We have a flight simulator application where one of the primary views comes from the EO/IR ("skyball) camera connected to the bottom of the "ownship" aircraft. You can gimbal and zoom the camera. The problem is since this camera can zoom (reduce FOV) quite far we see Z-fighting. To address the Z-fighting I move the near plane out a few hundred meters and problem is fixed. However that introduces a new problem. Now you can't see the "ownship" because it is being clipped out by the near plane that is not very near the (air)plane, if you catch my drift! So to address that we create silly masks which are nothing more then quads that positioned from the camera's view point. We have to set their positions to cover up the aircraft mesh and then during the game loop we check if the camera's azimuth or elevation (pitch) angles are inside a mask quad, we say that the camera is "masked" by the ownship and therefore pull the near plane back to its normal position of about 0.1 meters.

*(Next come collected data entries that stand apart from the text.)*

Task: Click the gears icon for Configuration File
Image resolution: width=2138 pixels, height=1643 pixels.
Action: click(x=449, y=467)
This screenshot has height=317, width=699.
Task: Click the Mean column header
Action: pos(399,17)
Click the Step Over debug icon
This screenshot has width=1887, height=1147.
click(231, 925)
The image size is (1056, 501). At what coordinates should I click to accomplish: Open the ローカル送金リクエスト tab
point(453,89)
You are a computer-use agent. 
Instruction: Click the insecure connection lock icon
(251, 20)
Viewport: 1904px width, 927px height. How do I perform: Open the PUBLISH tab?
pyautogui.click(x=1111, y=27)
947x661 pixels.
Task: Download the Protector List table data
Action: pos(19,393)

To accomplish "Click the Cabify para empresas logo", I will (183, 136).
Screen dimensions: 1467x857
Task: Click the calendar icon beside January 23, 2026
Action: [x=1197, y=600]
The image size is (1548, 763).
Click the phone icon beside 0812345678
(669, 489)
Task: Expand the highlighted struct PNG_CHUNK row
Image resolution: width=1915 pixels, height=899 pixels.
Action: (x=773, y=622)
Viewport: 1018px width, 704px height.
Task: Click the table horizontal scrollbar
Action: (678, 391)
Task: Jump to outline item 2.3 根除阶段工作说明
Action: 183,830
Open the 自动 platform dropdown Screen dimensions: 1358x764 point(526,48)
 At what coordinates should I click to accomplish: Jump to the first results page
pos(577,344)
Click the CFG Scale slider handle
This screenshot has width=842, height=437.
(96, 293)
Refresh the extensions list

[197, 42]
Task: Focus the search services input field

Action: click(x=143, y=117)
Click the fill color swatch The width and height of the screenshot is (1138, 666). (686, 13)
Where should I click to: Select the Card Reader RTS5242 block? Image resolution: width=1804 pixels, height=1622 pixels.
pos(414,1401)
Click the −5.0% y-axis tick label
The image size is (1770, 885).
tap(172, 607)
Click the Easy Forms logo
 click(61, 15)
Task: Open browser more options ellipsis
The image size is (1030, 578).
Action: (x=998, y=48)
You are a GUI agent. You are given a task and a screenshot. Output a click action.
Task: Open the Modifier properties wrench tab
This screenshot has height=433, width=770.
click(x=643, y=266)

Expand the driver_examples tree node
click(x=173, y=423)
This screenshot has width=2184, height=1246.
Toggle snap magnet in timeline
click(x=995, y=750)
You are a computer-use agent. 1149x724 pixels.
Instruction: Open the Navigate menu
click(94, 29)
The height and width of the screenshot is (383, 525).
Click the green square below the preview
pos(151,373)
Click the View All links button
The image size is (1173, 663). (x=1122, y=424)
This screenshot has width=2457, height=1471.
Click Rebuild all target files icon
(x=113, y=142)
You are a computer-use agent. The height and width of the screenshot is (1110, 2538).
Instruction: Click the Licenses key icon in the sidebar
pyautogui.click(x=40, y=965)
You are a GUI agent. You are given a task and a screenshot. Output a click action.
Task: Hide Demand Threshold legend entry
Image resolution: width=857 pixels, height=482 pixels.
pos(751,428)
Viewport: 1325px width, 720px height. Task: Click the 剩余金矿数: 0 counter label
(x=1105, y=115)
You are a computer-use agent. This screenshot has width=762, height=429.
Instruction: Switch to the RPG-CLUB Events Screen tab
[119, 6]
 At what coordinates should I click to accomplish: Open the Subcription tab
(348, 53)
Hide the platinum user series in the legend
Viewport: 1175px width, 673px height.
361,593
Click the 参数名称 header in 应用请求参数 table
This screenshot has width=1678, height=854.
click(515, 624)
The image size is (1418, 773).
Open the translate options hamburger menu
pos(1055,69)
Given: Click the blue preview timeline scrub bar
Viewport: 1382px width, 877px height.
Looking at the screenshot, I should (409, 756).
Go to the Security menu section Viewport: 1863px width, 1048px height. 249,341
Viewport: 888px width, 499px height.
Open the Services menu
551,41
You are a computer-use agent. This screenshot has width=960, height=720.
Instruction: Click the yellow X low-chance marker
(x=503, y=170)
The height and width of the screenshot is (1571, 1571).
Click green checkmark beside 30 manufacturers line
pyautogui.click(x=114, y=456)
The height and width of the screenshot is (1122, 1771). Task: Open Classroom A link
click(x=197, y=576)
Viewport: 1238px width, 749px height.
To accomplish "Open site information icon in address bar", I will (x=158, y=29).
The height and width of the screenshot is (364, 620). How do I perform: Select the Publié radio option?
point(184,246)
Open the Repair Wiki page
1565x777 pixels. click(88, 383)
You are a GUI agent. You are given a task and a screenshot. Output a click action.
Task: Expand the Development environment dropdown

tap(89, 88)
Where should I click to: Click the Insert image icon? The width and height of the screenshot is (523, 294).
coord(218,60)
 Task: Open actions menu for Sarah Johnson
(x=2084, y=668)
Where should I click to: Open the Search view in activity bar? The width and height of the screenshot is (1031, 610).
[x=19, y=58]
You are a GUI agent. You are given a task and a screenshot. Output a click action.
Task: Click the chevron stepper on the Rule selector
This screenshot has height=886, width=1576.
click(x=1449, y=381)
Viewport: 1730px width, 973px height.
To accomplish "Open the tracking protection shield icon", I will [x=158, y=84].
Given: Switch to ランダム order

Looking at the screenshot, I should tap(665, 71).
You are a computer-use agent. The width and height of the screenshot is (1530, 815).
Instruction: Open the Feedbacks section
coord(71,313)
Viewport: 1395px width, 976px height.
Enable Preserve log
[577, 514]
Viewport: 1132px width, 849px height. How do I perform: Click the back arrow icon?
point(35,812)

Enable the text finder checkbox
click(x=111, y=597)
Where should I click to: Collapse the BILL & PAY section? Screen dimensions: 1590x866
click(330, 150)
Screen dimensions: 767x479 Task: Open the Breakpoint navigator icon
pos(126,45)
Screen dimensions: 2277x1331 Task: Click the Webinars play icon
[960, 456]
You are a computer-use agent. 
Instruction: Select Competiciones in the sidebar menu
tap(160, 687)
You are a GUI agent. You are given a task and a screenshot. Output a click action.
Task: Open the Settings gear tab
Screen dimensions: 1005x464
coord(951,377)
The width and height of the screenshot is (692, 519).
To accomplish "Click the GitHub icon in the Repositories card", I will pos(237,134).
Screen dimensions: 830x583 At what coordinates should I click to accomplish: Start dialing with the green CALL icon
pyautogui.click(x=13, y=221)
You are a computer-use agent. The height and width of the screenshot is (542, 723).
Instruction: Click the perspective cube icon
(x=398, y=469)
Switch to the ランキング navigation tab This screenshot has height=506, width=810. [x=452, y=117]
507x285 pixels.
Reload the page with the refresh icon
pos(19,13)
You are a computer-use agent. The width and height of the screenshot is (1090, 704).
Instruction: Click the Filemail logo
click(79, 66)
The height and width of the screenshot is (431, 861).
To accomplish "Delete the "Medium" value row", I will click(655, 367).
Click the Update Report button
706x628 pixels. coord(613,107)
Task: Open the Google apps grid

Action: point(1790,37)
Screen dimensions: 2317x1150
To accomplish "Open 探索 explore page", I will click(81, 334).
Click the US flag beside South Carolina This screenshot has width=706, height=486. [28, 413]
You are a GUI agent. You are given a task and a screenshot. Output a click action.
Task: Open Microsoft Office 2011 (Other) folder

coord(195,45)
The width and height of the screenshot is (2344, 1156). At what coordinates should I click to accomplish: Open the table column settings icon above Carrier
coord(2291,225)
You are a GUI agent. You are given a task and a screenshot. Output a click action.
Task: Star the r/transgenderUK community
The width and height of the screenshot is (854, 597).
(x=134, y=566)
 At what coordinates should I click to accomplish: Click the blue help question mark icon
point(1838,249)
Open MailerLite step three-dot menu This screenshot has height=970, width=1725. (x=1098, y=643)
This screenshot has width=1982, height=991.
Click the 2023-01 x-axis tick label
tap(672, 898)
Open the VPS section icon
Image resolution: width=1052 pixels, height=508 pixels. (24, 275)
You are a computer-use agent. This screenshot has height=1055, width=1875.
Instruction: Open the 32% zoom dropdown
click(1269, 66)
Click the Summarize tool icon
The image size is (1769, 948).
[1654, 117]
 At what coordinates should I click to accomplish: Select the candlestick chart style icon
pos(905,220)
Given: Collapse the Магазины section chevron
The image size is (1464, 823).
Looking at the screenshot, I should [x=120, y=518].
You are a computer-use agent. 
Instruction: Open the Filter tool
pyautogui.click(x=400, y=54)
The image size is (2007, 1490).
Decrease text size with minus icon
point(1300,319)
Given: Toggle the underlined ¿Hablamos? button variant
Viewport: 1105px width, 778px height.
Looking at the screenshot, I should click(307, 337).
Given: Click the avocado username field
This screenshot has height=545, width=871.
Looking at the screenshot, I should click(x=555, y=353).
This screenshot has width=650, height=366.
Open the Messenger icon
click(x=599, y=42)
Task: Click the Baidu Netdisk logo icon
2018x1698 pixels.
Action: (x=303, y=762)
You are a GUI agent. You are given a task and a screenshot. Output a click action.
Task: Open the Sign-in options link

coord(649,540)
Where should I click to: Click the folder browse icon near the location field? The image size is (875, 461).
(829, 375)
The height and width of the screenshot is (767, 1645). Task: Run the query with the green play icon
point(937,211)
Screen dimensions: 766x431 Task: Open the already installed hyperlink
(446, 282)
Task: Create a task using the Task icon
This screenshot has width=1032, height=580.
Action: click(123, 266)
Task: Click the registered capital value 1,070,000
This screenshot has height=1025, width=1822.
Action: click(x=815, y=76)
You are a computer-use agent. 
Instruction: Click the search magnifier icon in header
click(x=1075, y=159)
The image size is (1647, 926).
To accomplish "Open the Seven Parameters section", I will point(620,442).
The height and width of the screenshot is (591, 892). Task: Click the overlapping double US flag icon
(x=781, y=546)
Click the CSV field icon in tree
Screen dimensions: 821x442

This hack works pretty good until you are in a masked condition (you can see a wing in the view for example) but you are looking far off into the distance. You get the Z-fighting again because since we are maksed we have to pull the near plane back so we can see the wing or any other part of the aircraft. You can define as many mask (quads) that conform to the aircraft shape as seen from this camera but you can never get it a perfect fit.
But I want to see if we can do this better, without masks. I am using OpengGL 3.3+ and GLSL 330 and want to know if there is a better way to check if an object (the ownship 3d model) is in view, are any of its pixel fragments in the view port at any given time? I am not a GLSL expert so that's why I am coming to the experts.
There is another approach I thought about which eliminates the need for masking altogether but it may not work so well with our shadows. I'll just throw this one out but I want to focus on the current approach first. This approach renders two channels where one channel defines near and far planes close to the aircraft ownship, near == 0.1m and far==500m. The second channel defines the near as 500m and the far as 130000m (flight sim so we need a far far plane distance at a high altitutde). So the 2nd channel draws the further scene where the 1st channel leaves off. I tried this way and it did seem to work however our dynamic shadows have to be attached to only one channel. This requires drawing the scene twice and our scene can get pretty heavy so its not my first choice. That's why we went for the more hacky way first. I may need to work with this approach more, however.
In the mean time I want to pursue improving our current solution. Any ideas would be helpful.
Wow, its been many years since I've been on this site. Lots of changes that look great!